• **Direction 1**: Copy the records that follow the text on Pelsall railway station line for line, leaving the pictures out.

Pelsall railway station is a disused railway station that served the villages of Pelsall and Shelfield in the Metropolitan Borough of Walsall, West Midlands, England. It was on the South Staffordshire Line between Walsall and Lichfield.

History

It was opened in 1849. It closed as part of the Beeching Axe in 1965. The station was built and served by the South Staffordshire Railway, which later became London, Midland and Scottish Railway (through amalgamation of the London and North Western Railway).

The station also had a small single track leave after the station to serve the Atlas Brickworks and Leighswood Colliery until the 1930s when Leighswood Colliery closed but continued to serve Atlas Brickworks until 1964 when the small branch line closed.

The station closed in 1964 as part of the Beeching Cuts although the line that passed through the station remained open until 1984. It is preserved in case the railway line between Walsall and Lichfield reopens.

• **Direction 2**: Pick up the text on Pelsall railway station after its last sentence and carry it on.

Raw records
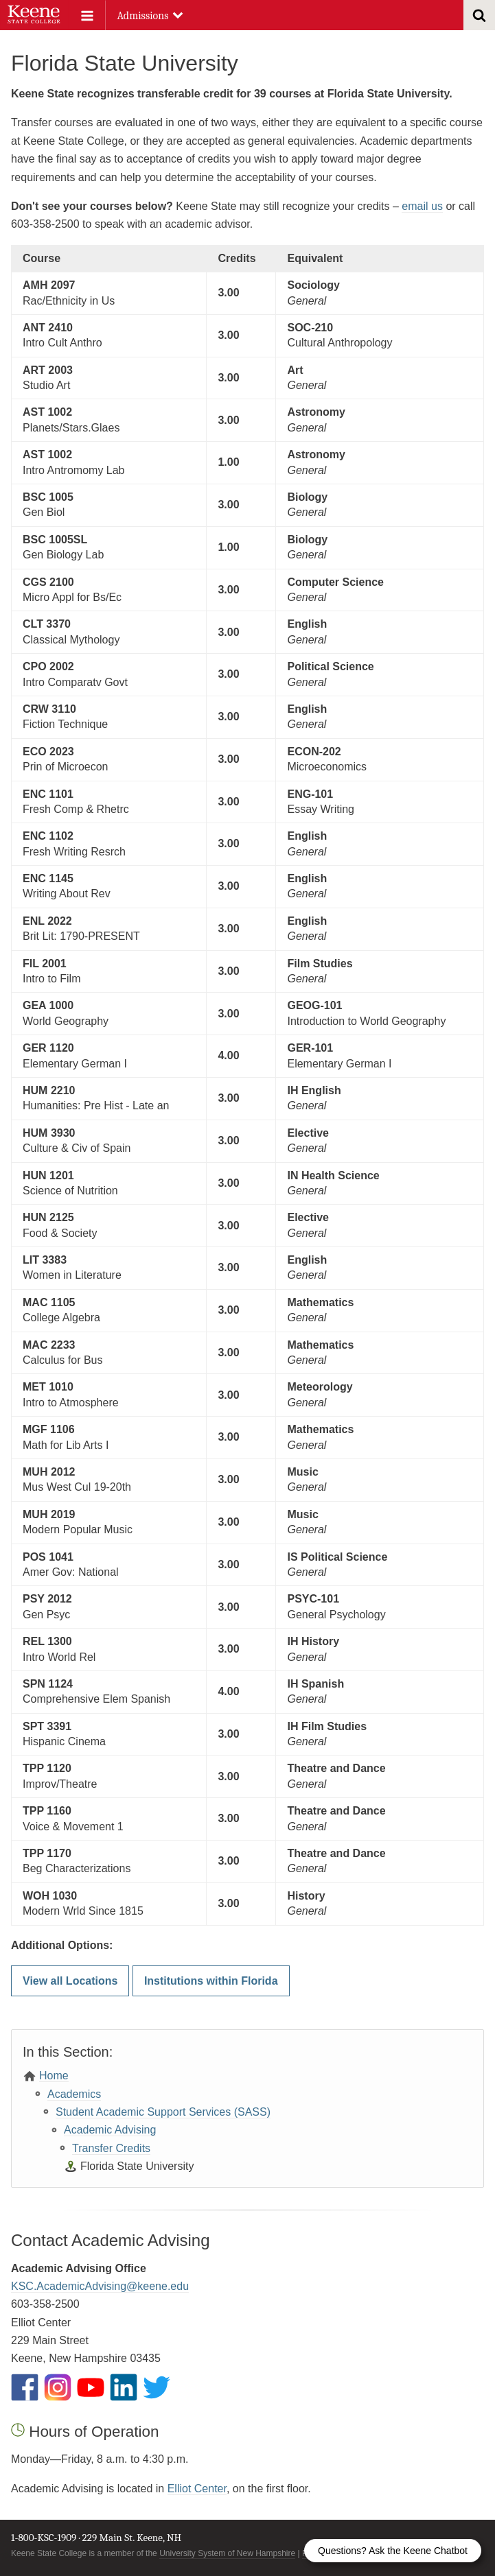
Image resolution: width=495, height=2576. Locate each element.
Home (54, 2075)
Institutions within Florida (211, 1981)
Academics (74, 2094)
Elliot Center (197, 2488)
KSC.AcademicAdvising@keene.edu (100, 2286)
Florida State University (137, 2166)
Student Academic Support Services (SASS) (163, 2112)
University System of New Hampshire (227, 2553)
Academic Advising (110, 2130)
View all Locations (70, 1981)
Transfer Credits (111, 2148)
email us (422, 206)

• **Response 1**:
Image resolution: width=495, height=2576. Locate each element.
Home (54, 2075)
Institutions within Florida (211, 1981)
Academics (74, 2094)
Elliot Center (197, 2488)
KSC.AcademicAdvising@keene.edu (100, 2286)
Florida State University (137, 2166)
Student Academic Support Services (SASS) (163, 2112)
University System of New Hampshire (227, 2553)
Academic Advising (110, 2130)
View all Locations (70, 1981)
Transfer Credits (111, 2148)
email us (422, 206)

• **Response 2**:
Station site today
The trackbed through the former station site is now part of a footpath used by cyclists and dog walkers. In 2016, the bridge that carried the line to and from Walsall over Vicarage Road had a green fenced erected across both sides of the edges due to youths throwing stones and other rubbish at passing cars and people. 
Nothing remains of the station apart from parts of fencing on the Walsall platform and the former station masters house on Station Road to the immediate north.

References

Bring Back our railway including a Pelsall Station!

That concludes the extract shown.